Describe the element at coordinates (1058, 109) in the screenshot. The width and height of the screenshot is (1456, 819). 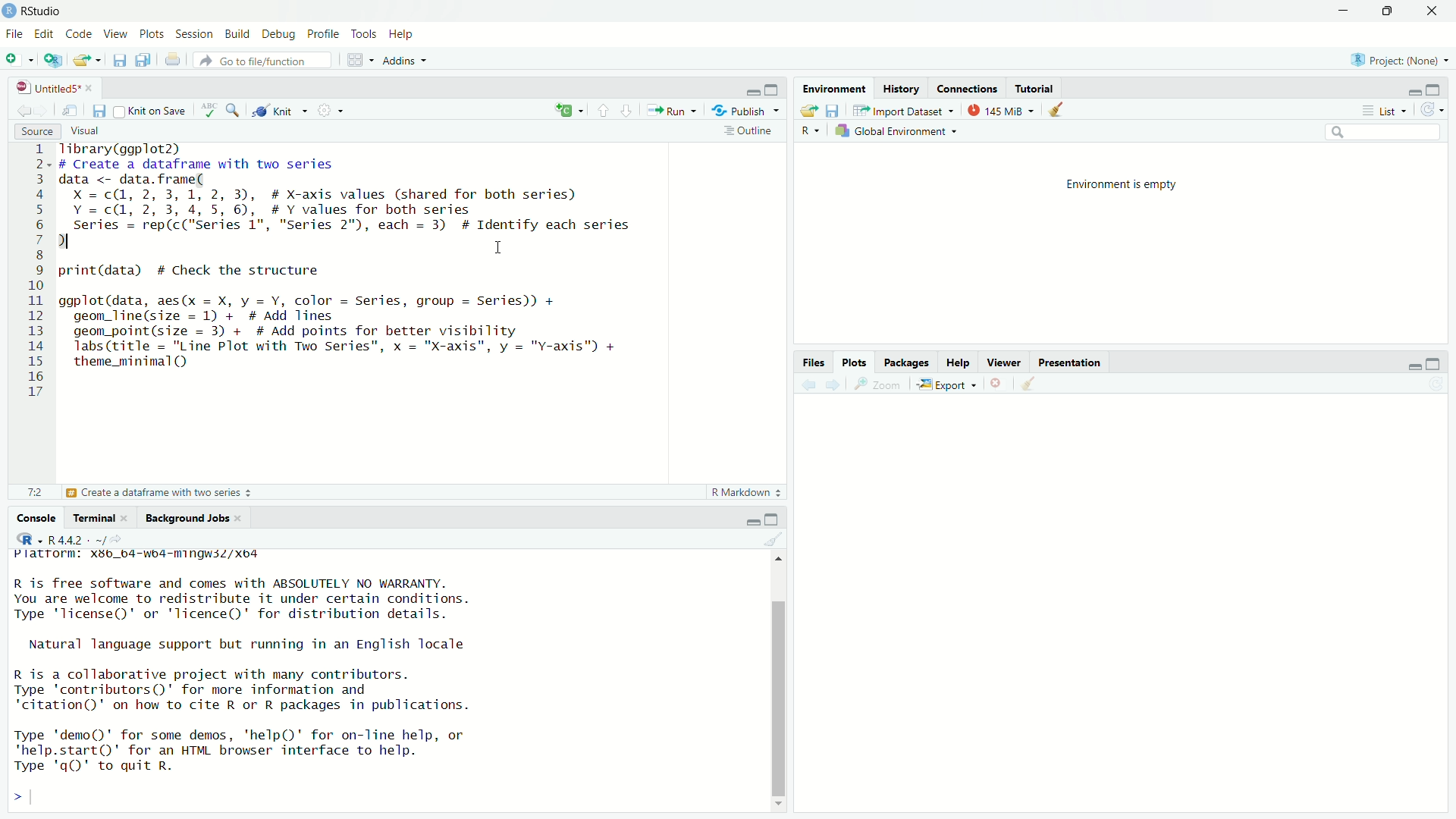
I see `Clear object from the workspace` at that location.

---

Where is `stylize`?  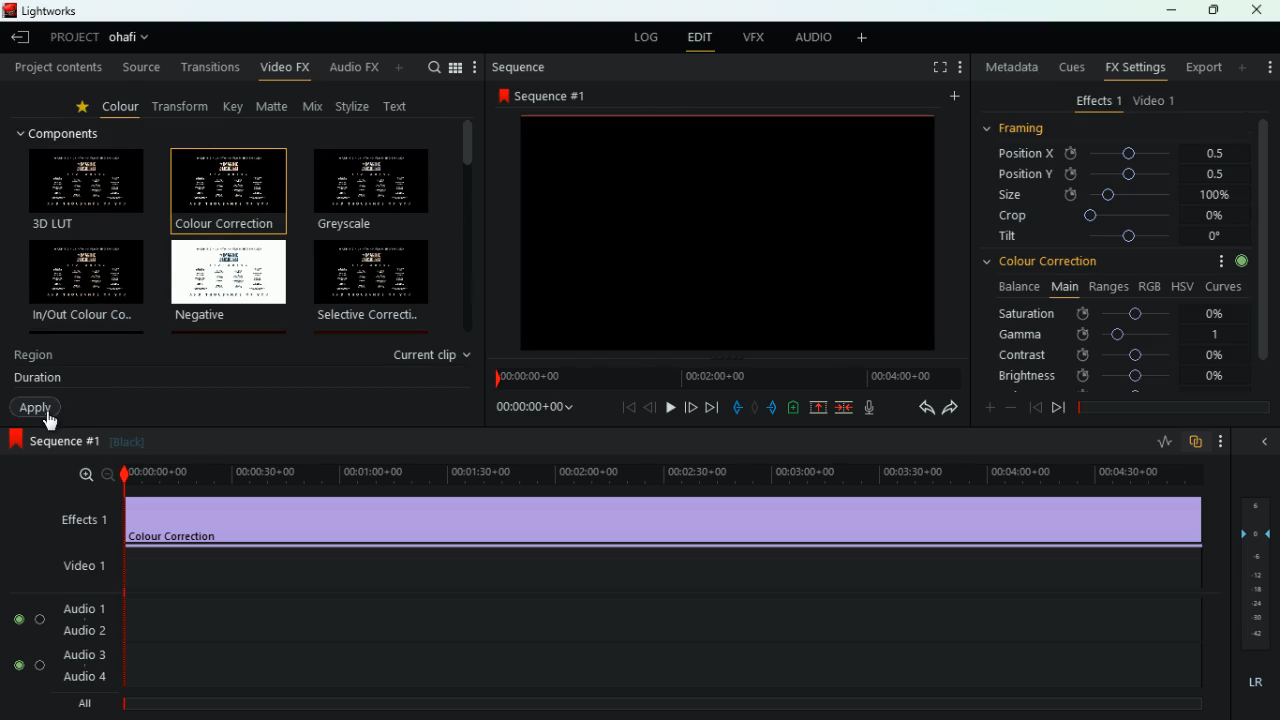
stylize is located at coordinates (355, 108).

--

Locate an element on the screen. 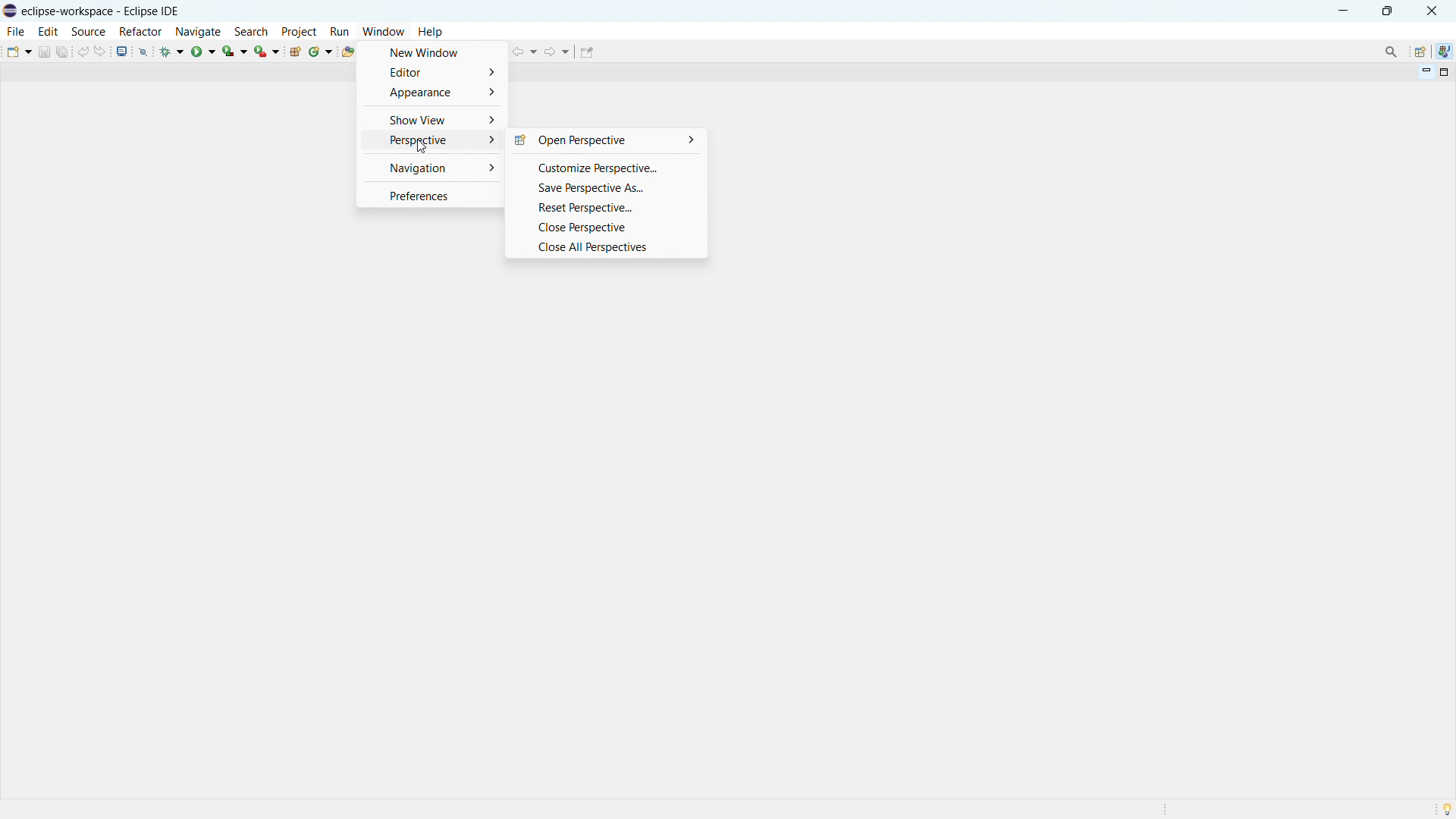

Exercise instructions » Quote the items from the line containing "Describe the element" through the line containing "at that location.", and leave the pictures out of your answer.

Task result »
Describe the element at coordinates (1058, 109) in the screenshot. The width and height of the screenshot is (1456, 819). 
I see `Clear object from the workspace` at that location.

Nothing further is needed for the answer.